À l’occasion de la Journée de la femme, Métro s’est entretenu avec celle qui a cofondé l’institut Simone de Beauvoir, à l’Université Concordia, et qui l’a dirigé de 1978 à 1983.

Maïr Verthuy admet qu’elle était naïve. Naïve de croire que tous les êtres humains étaient égaux et qu’elle pouvait enseigner à l’université. Cette femme originaire de Grande-Bretagne, aujourd’hui âgée de 80 ans, est arrivée à Montréal en 1965. Elle affirme que ce sont le Québec et l’université qui ont fait d’elle une féministe militante.

Comment êtes-vous devenue féministe?

J’ai toujours lutté contre les injustices. Je suis née au pays de Galles, dans une famille pauvre et très politisée. Mon père était sur la liste noire, c’est-à-dire qu’il n’était pas employable en raison de ses activités militantes. Ma mère travaillait, et mes frères avaient abandonné l’école pour travailler. Je suis la première de ma famille à avoir fait des études. J’ai étudié les langues à l’Université de Londres, et mes professeures étaient des femmes qui avaient été parmi les premières à avoir été admises à Oxford ou à Cambridge.

Pourquoi le Québec et l’université ont-ils fait de vous une féministe militante?

La situation des femmes au Québec était effarante. Un jour, j’ai dû emmener ma fille à l’hôpital, et j’ai appris que je ne pouvais la faire admettre sans la signature du père, mon mari, qui était alors en voyage d’affaires! En outre, il fallait la signature de mon mari pour ouvrir un compte bancaire en 1965…

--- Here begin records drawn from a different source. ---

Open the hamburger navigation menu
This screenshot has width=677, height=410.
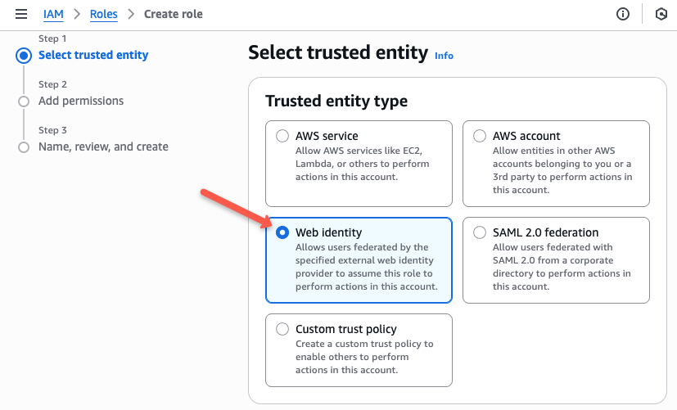click(x=21, y=14)
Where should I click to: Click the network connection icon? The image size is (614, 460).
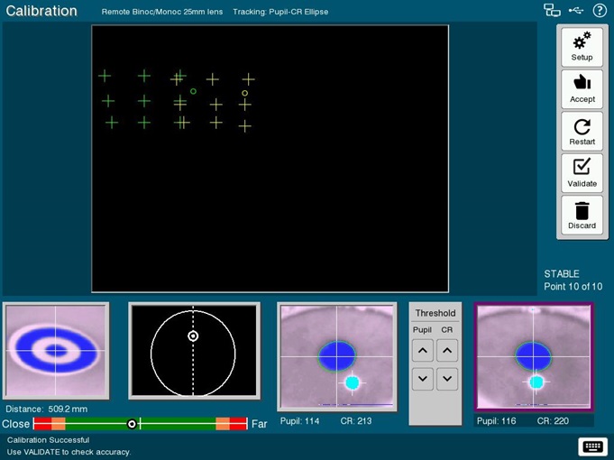pos(552,11)
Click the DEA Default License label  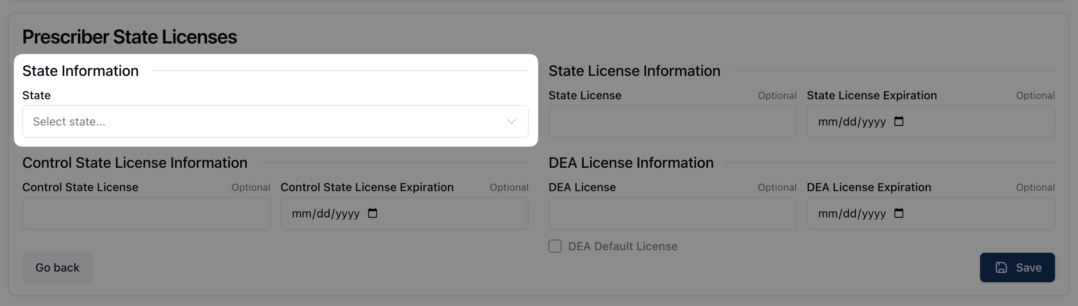point(622,246)
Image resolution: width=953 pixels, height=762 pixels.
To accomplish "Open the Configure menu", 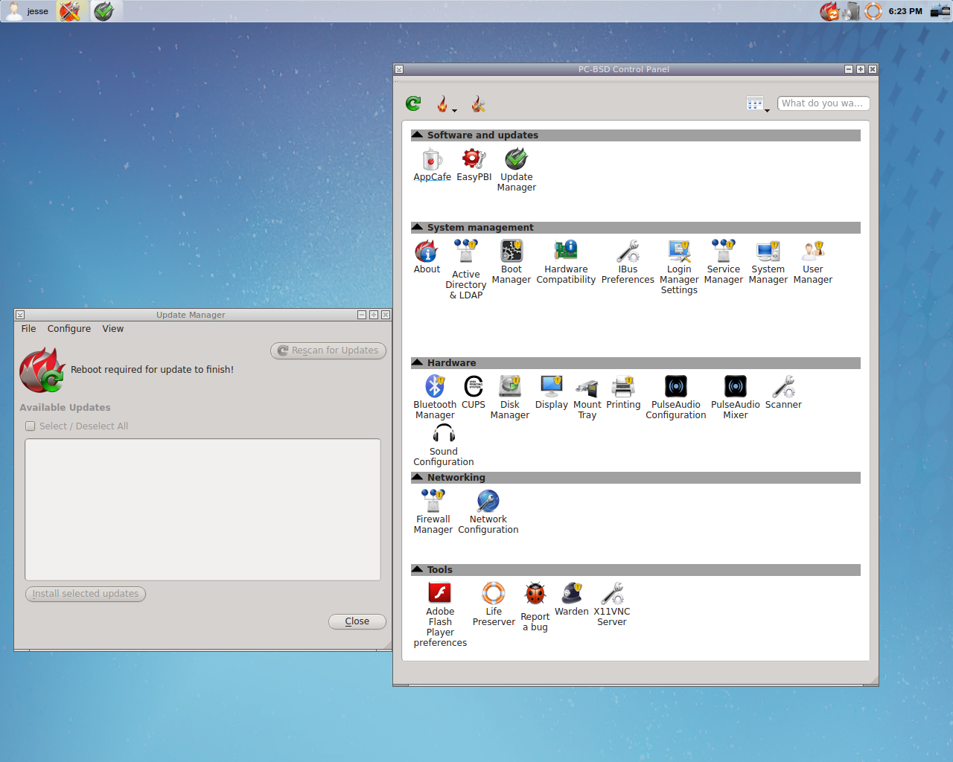I will pyautogui.click(x=69, y=329).
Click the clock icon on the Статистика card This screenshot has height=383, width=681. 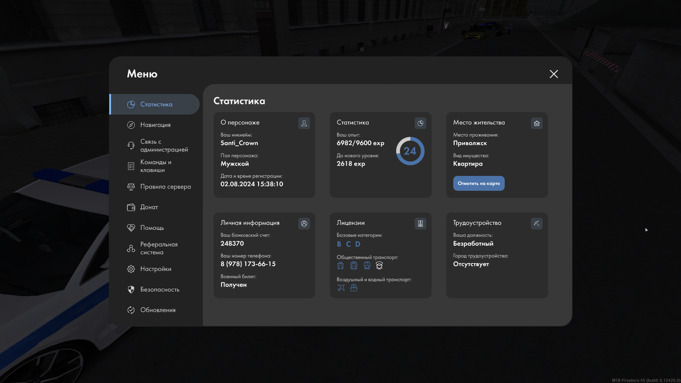coord(420,123)
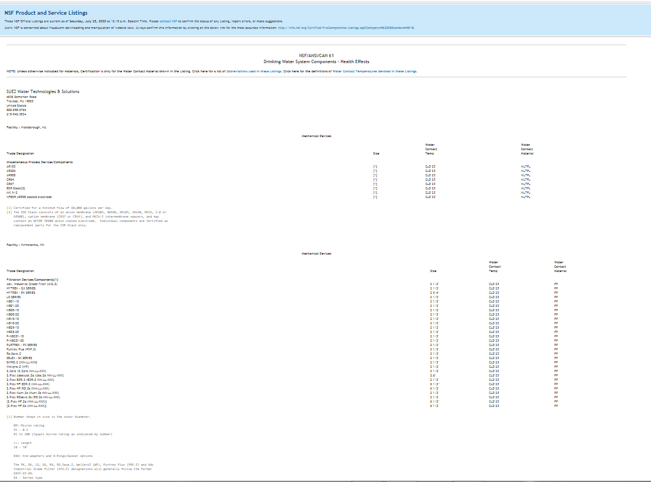Click the 'Filtration Devices/Components[1]' subheading

click(x=32, y=280)
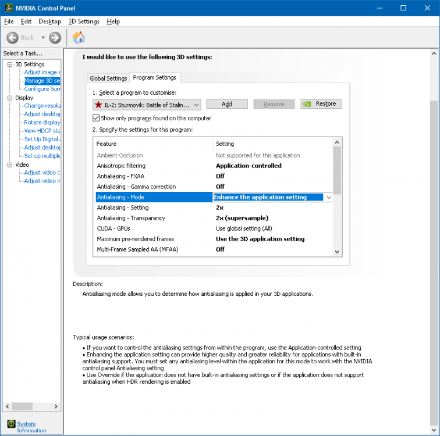Image resolution: width=440 pixels, height=436 pixels.
Task: Click the Back arrow button
Action: [13, 38]
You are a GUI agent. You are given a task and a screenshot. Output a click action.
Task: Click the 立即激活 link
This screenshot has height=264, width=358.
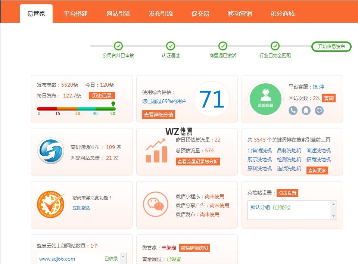(81, 208)
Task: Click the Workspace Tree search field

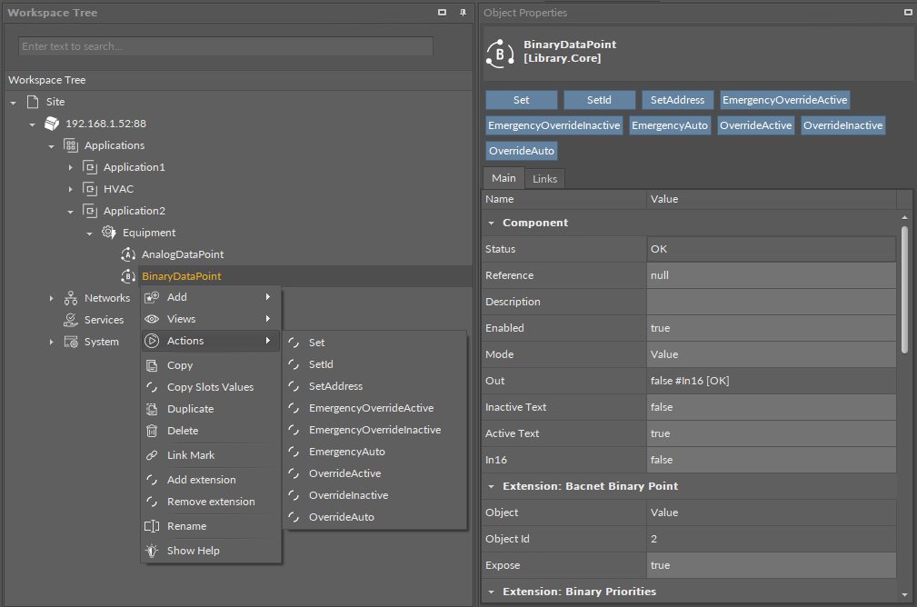Action: click(x=225, y=46)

Vous avez pourtant été embauchée comme professeure à Sir George Williams [l’Université Concordia]?
Justement. J’étais sidérée de constater que j’étais la première et la seule femme à être professeure «régulière» en études françaises. Encore plus sidérée de constater que les femmes ne figuraient pour ainsi dire pas dans nos programmes. L’ancien directeur, celui qui m’avait embauchée, m’avait d’ailleurs dit : «S’il y avait eu un homme avec vos qualifications et votre expérience, c’est lui que j’aurais embauché.» On a eu un nouveau directeur l’année suivante, et pendant trois ans, il a essayé de me congédier. Tous les collègues le soutenaient, sauf deux.

Je ne m’étais pas rendu compte à l’époque que c’était tellement choquant que je prenne la parole. Je pensais que si je faisais remarquer au directeur qu’il n’y avait pas de femme dans les cours ou le département, il serait heureux de l’apprendre! Un collègue qui faisait des avances à ses étudiantes m’a dit que si je n’avais pas été là, ses étudiantes ne l’auraient pas dénoncé. Je n’y étais pour rien. J’étais d’une naïveté absolue parce que je n’avais jamais fait face à ce genre de conduite.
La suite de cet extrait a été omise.